Air Conditioning Colds Just Another Myth

Air conditioning doesnt cause summer colds.

Can air conditioning cause colds? Where else would summer colds come from? Of course, even if it were true, nobody would give up the respite that air conditioning provides from the heat, but it is some relief to know that your co-workers are far more threatening to your health than your air conditioning unit.

It's a general misperception that being cold somehow throws your immune system out of whack. After all, it's cold in the winter and that's when most people catch colds. Alas, as they might say in the Vatican: post hoc ergo propter hoc. That is: correlation is not causation.
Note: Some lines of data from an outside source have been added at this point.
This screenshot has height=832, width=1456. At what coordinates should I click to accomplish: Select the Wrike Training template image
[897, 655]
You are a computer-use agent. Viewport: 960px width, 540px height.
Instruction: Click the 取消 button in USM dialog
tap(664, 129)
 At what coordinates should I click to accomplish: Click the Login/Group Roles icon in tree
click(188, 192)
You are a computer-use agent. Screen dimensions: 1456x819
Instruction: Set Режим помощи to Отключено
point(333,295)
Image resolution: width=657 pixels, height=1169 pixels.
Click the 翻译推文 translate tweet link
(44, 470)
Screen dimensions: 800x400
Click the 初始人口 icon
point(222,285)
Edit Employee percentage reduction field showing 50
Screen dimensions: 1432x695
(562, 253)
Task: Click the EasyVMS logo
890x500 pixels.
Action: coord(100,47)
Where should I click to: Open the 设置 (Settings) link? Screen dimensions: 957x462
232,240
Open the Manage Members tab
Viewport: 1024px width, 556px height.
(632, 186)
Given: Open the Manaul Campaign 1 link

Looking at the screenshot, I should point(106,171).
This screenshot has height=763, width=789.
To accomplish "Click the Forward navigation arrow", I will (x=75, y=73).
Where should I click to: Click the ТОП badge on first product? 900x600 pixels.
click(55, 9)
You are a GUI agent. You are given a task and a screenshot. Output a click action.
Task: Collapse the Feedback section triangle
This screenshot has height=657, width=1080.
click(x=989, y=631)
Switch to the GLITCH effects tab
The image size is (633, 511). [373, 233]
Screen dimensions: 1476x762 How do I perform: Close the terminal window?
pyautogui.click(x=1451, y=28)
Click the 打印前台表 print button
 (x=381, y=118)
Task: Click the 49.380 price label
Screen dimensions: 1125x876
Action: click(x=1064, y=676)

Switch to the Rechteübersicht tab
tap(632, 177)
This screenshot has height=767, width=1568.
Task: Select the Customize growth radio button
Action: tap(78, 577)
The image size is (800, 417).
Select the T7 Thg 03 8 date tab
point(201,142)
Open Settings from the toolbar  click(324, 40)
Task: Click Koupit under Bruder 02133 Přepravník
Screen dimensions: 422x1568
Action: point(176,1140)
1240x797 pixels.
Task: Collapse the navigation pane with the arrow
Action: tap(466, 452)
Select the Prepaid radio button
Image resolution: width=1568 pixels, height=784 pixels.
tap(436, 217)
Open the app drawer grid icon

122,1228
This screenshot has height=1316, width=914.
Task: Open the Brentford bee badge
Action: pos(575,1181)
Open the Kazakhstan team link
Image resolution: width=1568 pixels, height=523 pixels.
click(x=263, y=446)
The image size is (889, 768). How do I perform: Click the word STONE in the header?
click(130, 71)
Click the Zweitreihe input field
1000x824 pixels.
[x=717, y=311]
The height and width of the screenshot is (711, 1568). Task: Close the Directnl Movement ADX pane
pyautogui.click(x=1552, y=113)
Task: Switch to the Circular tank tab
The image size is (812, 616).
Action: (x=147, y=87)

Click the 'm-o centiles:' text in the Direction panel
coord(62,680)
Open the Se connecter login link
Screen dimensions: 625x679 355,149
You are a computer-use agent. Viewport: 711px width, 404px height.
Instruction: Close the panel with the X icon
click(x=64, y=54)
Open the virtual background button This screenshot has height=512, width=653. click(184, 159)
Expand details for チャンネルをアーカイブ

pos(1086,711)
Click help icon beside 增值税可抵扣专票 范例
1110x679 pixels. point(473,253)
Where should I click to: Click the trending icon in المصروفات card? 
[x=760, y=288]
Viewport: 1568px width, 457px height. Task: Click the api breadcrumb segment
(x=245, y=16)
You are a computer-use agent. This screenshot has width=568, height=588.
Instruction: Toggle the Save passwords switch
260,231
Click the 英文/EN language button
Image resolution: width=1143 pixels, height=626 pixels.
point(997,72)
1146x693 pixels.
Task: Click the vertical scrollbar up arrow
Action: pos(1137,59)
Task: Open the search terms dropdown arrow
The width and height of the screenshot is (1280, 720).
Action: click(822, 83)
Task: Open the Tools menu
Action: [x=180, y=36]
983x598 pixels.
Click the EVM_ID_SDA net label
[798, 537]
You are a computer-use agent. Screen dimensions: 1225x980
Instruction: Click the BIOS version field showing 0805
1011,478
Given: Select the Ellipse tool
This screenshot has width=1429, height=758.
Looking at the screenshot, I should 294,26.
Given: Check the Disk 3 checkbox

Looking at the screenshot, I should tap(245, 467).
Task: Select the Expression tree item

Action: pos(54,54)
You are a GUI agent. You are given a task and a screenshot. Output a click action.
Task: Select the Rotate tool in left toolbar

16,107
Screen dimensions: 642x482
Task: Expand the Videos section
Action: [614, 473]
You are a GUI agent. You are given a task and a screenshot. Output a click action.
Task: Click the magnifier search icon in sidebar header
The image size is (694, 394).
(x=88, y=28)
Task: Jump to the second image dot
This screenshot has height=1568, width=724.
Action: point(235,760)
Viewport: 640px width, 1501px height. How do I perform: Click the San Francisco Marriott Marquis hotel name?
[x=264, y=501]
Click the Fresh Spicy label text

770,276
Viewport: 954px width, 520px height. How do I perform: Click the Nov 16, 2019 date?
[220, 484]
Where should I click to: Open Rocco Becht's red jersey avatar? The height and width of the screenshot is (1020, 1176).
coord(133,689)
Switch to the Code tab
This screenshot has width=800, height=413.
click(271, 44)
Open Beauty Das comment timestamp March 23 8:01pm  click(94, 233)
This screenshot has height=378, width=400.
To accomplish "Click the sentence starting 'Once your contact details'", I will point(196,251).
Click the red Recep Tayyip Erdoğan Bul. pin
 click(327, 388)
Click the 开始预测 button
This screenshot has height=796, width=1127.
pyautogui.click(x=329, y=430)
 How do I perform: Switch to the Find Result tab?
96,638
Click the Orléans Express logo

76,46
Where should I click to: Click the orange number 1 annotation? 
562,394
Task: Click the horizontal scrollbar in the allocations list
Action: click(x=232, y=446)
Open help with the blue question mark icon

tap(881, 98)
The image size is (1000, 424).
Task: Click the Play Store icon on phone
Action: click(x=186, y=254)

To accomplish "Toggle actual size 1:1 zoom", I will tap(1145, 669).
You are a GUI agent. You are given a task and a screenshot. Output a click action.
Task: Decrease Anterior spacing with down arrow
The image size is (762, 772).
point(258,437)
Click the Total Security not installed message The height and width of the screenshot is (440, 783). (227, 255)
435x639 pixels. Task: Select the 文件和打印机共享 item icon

Most people do catch cold in the winter, and it is cold in the winter, and there is some connection between the two. Because it's cold, people stay inside more. And that puts them in close proximity to other people, also known as cold germ carriers. The more you are around people, the more likely you are to get infected with a cold virus. So all those winter parties and gatherings where everybody crowds in is a cold germ's playground.

There are some good reasons why summer colds happen. For starters, more people fly long distances in the summer, and being around 400 other people is an excellent way to make sure you're exposed to a lot of different infections. And the longer you are in that metal tube with those people, the more likely you are to be exposed to a virus that you have no resistance to.

How stressful! There's another thing that can lead to colds: stress. By depressing the immune system's response, stress can let the cold virus' get a foothold and begin to reproduce. Before you can say "Pass the Nyquil," the virus is rampaging through your body having a grand old time. There is one way the air conditioning might contribute (in a small way) to catching colds: dehydration. Air conditioning involves removing the moisture from the air and then cooling it--which is why there's always a puddle of water under an air conditioner. Air with little moisture in it wants to suck up any moisture it can find, and so it can dry out your nasal passages, also known as the first line of defense against viruses. Instead of getting stuck in the snot, the viruses slip on by and get into your body where they can launch their invasion. Still, the best way to avoid colds is to wash your hands regularly--especially after contact with someone else, and try to avoid crowded areas.